Le cas du bœuf est intact. Kodiak fonctionne selon le plan prévu : son canal de distribution couvre trois marchés importants. Les résultats à venir présentent un grand potentiel pour définir sa réputation. Les pertes plus importantes au deuxième trimestre confirment le schéma de performance attendu, sans signe d’échec dans la mise en œuvre des actions.

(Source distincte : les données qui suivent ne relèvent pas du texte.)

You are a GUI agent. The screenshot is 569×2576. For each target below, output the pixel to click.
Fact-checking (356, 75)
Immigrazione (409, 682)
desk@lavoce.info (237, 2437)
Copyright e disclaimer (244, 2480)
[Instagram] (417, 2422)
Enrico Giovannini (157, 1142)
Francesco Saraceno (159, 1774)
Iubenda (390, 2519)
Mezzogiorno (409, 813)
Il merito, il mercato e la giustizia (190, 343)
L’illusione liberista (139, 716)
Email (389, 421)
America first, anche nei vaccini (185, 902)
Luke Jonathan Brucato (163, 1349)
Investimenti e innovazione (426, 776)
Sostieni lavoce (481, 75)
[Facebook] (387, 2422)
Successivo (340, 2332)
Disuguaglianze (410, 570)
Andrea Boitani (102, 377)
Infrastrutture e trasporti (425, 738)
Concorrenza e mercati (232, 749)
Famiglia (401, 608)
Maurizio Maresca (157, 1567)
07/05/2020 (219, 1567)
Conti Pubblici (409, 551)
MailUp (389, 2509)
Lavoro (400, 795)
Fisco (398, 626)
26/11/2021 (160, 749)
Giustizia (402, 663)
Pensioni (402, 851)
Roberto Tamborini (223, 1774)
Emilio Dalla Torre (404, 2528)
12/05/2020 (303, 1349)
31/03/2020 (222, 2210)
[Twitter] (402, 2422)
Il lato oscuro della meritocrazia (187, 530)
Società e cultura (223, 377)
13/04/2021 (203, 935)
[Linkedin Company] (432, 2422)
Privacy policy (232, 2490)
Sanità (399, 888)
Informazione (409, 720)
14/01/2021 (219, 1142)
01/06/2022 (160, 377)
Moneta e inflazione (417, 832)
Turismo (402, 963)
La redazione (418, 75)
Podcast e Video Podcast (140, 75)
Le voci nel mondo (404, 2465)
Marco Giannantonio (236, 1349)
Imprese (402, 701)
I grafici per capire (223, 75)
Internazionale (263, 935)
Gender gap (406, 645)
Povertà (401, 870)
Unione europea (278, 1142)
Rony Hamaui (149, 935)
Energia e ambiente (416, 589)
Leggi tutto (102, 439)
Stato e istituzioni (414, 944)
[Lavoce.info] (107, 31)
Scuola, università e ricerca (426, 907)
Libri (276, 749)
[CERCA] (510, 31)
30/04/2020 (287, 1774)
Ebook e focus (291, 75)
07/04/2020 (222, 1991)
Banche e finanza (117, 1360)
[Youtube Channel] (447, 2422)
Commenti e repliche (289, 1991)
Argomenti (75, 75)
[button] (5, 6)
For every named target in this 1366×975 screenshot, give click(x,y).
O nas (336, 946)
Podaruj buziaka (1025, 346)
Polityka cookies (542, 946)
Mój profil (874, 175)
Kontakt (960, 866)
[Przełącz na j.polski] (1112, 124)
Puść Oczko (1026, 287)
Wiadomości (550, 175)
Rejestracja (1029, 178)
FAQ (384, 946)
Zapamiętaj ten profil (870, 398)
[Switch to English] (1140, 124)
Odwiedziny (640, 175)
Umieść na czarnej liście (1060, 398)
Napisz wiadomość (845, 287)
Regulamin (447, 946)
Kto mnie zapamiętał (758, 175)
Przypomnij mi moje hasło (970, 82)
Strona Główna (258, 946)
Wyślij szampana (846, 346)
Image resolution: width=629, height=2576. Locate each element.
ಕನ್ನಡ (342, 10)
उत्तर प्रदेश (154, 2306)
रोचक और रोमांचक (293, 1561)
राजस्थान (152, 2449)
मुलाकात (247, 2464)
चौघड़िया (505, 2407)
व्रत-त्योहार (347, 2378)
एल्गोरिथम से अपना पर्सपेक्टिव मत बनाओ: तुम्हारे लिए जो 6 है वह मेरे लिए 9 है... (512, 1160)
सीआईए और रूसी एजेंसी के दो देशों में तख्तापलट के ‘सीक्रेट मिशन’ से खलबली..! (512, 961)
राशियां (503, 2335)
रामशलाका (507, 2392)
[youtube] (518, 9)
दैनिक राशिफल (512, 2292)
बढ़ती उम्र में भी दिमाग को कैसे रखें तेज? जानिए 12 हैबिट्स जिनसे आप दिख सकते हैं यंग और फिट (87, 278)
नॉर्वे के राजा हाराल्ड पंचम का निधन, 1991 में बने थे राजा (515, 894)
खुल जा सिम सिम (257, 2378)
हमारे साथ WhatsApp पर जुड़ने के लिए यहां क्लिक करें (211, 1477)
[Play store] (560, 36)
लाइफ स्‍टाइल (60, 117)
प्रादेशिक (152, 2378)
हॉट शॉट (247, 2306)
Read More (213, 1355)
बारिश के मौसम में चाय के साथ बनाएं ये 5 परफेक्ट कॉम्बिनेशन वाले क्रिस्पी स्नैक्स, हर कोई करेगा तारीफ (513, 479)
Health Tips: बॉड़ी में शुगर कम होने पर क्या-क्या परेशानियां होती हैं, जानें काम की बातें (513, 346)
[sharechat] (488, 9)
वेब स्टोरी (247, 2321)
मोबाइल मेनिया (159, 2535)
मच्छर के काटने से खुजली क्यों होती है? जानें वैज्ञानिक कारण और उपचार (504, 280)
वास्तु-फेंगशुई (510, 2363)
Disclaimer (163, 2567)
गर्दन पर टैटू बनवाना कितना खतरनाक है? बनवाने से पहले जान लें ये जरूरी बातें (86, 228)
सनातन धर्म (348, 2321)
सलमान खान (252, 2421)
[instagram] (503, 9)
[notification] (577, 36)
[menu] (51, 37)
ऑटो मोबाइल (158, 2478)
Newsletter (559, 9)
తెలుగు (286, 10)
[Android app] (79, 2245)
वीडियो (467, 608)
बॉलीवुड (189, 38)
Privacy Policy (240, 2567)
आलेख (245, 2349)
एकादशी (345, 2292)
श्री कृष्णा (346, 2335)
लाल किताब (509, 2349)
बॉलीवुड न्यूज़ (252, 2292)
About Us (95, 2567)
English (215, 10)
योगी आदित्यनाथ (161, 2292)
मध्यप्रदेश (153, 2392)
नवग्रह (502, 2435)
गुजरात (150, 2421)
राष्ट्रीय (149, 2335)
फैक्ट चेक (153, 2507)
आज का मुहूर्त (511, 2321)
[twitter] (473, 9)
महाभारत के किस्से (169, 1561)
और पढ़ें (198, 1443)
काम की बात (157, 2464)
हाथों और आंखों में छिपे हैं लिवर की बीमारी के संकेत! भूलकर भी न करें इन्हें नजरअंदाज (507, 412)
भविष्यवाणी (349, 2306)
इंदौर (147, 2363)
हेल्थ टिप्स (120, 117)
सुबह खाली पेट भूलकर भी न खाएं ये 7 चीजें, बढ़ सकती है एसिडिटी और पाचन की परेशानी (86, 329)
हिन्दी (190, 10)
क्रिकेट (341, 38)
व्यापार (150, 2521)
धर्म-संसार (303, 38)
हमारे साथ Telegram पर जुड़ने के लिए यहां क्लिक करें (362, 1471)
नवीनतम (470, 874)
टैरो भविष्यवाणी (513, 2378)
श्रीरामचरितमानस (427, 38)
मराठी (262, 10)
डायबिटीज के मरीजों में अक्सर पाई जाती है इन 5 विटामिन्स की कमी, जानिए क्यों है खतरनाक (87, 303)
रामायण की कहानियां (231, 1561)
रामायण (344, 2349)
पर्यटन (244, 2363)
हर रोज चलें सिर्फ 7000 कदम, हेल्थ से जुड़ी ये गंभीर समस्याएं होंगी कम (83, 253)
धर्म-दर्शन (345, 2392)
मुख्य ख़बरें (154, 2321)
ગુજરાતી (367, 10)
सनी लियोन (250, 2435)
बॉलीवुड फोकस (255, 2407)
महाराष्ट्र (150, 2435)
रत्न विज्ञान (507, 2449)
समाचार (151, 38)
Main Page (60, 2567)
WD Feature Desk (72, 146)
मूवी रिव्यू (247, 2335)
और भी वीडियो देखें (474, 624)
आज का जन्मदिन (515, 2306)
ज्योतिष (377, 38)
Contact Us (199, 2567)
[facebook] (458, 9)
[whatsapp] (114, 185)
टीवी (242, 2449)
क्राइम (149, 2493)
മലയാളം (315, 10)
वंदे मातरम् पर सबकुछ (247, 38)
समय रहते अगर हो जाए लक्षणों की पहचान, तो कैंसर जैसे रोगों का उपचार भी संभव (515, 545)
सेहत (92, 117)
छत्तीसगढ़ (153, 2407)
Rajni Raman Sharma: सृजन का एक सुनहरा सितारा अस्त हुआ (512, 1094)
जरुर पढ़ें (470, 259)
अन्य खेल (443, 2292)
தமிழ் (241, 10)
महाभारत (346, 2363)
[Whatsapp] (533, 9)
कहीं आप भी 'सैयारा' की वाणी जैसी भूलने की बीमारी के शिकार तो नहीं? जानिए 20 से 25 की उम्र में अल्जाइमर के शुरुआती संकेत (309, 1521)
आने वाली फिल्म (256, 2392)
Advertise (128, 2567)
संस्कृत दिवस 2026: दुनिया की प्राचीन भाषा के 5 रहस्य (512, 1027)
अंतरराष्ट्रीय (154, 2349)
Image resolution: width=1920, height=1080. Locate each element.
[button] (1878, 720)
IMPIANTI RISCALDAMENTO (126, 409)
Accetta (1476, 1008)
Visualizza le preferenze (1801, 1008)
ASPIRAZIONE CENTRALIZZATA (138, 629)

Mais le titre est déficitaire à ce prix. Ce n’est pas parce que la science est fausse, mais parce que la période de liquidité disponible ne permet pas de tenir compte des erreurs possibles pour une entreprise dont toute évaluation repose sur des résultats probabilistes qui ne se sont pas encore produits. La baisse de 8,9 % ne modifie pas les arguments en faveur du titre ; elle montre simplement à quel point le prix actuel ne fournit pas de marge de sécurité. Un titre qui a augmenté de près de 300 % en un an, et qui est maintenant en baisse par rapport à son plus haut niveau des 52 semaines, à 47,84 dollars, devrait offrir plus de marge de manœuvre entre le prochain rapport et les prochaines possibilités de dilution. Mais ce n’est pas le cas.

Le résultat de l’analyse des données au début du mois de septembre constitue un signal clé. Des données solides qui permettent une collaboration ou des discussions concernant des licences immédiates pourraient valider la valeur actuelle de l’entreprise et faire remonter les actions vers leurs niveaux historiques. En revanche, des résultats mitigés – ou des données positives mais nécessitant des études complémentaires – pourraient révéler le problème lié aux ressources en liquidités de l’entreprise, ce qui pourrait entraîner une dilution des actions avant le rapport d’analyse final en décembre. Le scénario pessimiste persiste si Daybreak ne parvient pas à générer des revenus ou des partenariats à court terme, indépendamment des signaux scientifiques.

Tessa Rowan est une experte en marchés d’IA qui met les arguments les plus solides en faveur ou contre une action en compétition – et tenue un compte des résultats.